By Abdulilah
Before I start this piece I would like to congratulate those students who passed the recent rounds of the high school matriculation exams, better known as the Tawjihi exams in Jordan.
To those that did not pass take heart, for one you are not alone and not the first to not pass the first go around. Further; do not be discouraged because for someone like myself who has the privilege to hire many newly recent graduates of the present day university curriculum, I can tell you they do not bring much to the table as would a well-trained technical high school graduate especially in the some of the science, engineering and technology fields today.
Lastly; because you didnot pass this outdated torture test of pure memorization and aping exam, it is my understanding the new rules now allowed you to review and take those subjects that you failed over again.
In any case whatever you do, do not give up hope in your dreams, because I would rather hire one individual who is passionate and committed to his desired field, who has taken the time to actually put his mind and hands on the very objects that he professes to have knowledge in, and of, than one hundred university graduates who can ape really well what they are taught, but have never touched, played, and experimented with, or failed in trying to achieve their goals.
You see it is my belief, based on over 30 years’ of experience that today’s university curriculum is outdated. One that was structured for the industrial revolution long past and dead. One that we in Jordan really never went through and never will, but inherited from the British orientalists, our so called transitional protectors.
What we have stopped doing today, is allowing for creativity and some individualistic ideas to flourish within the student body at the university or even in the lower school levels. In fact todays system really attempts to squash this creativity out so it can produce on-time a plethora of graduate robots who are unable to think individually or in teams, communicate ideas clearly and who cannot innovate themselves out of a brown paper bag,let alone tell you what they actually did for the last four or five years pushing paper around to please a defunct tenured professor who has stopped long ago learning new things himself.
Yes you heard me correctly,the enormous impact of the creative process has been squashed to a point where self-esteem and over-all achievement has suffered. In the field of science, we have graduates in electrical engineering who have never really touched a circuit board, wired a house, been to a job site, let alone actually failed or tried to put anything new together on his own.
Many also cannot write a complete report that actually coveys his thoughts, results and recommendations to a client effectively because they have had so little humanity courses taught to them, or they took only one or two courses as elective courses between the many science and engineering classes that they got little out of them.
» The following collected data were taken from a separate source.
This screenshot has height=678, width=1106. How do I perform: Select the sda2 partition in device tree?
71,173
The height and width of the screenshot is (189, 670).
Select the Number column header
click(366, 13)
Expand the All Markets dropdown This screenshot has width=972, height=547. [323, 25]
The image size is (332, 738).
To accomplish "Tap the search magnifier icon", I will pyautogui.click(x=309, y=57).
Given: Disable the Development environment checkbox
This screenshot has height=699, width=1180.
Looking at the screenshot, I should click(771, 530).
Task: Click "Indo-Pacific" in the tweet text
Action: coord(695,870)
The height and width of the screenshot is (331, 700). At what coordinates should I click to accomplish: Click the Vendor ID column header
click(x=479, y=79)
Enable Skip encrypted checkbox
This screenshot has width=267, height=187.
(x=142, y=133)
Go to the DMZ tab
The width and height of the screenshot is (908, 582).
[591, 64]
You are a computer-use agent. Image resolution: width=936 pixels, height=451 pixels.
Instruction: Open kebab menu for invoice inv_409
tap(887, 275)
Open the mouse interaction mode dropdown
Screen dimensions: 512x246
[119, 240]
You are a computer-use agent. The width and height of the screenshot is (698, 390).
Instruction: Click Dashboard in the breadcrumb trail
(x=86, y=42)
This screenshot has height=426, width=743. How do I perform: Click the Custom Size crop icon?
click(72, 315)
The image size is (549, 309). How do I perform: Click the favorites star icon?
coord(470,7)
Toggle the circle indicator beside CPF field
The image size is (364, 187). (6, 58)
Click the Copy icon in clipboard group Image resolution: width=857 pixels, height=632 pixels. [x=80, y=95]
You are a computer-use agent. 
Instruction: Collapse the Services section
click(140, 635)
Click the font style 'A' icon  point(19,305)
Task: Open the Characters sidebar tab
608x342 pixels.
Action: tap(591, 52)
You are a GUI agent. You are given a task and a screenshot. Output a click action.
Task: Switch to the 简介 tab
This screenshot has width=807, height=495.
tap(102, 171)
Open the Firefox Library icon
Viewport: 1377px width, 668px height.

This by the way is not limited to electrical engineers but the entire university engineering curriculum. Doctors are no better and technology and computer graduates, are some of the worst.
I have seen many who come with only basic skills and qualities, while some who have completely worked on their own who know so much more, because they never stayed in the box that they were put in, but let their individual desires and creativity take them to places where they experimented and failed, tried again and again, and finally succeeded. And where they teamed up with others who have similar likes and desires and worked in team’s brain storming ideas and bouncing them off of each other.
Universities and Colleges of today are failing our youth.They have allowed this mentality of producing many graduates out on a time table at the expense of allowing creativity to flourish, and hopefully from this, new innovations and ideas. The creative process is not a process by which we have to let go of everything either.
Serious creative accomplishments rely on knowledge, control of materials and command of ideas. Education that involves creativity is really a balance between teaching knowledge, and skills, and encourage innovations that are tied to and here is the key “Cultural” education. That simply means that the universities of today need to bring the present day cultural values, traditions, changes and developments into the process.
This means more humanities and arts as well as allowing in more of the diversity within the day to day lives that the students and the world at large are living in.
Many new educators are being taught today that creativity and cultural education are not actual subjects of the university or lower level educational curriculum, but are more general functions of education, and their promotion needs amethodical strategy.Where the balance of a school’s curriculum, teachers training and development, teaching methods and communication with outside sources, people and the business community is addressed. Where freedom to innovate and take risks are encouraged and not squashed.
In any case I believe you all are pretty sharp and probably already know much of this. The problem however is the lack of effective communication between the business community and the education system.
It is my belief that before any science or engineering and technology student gets his degree or higher learning for that matter, he must have at least one or two semesters of some internship with some participating businesses and public governmental sectors.
That way they will have a working knowledge of what is going on right or wrong with the system they would like to participate in after their graduation,giving them time to think of newer ideas for aiding, promoting, or correcting, good ideas or deficiencies in these systems. This in the hope of possibly making them better in the future. Without this, I fear our educational system and our society at large to some degree is doomed to failure while others who have adopted these newer techniques will pass us by.